Below we summarize some common problems and suggested ways to fix them, the impatient can jump to the status matrix.
Types of problems encountered
Missing glyphs in Unicode-encoded fonts
These can be easily fixed by referring to the Unicode standard. The glyphs relevant for Romanian are summarized here. Alternate forms (e.g. small caps) should work too, and kerning pairs should be added for the accented glyphs as well. Kerning can generally be copied from the non-accented glyphs because Romanian diacritics are centered on the optical axis of the glyph.

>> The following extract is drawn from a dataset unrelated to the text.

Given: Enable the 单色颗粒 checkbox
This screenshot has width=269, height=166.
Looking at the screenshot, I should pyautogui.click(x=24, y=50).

The Unicode map for Type 1 fonts needs to alias U+021A/B to U+0162/3
PostScript Type 1 (PS1) fonts don't have a native Unicode map. Contrary to popular belief, Type 1 fonts can store more than 256 glyphs in a pfb file, but these can only be addressed by AGL name. At most 256 glyphs can be accessed by a numeric index, for which various encodings schemes exist. A PS1 font can even specify its own 8-bit encoding scheme in the afm file; this is common practice for PS1 fonts targeting Central and Eastern Europe. The 8-bit encoding scheme is irrelevant however for Unicode applications. Unicode-enabled libraries, like freetype, define their own mapping from Unicode to AGL names, normally using the list published by Adobe.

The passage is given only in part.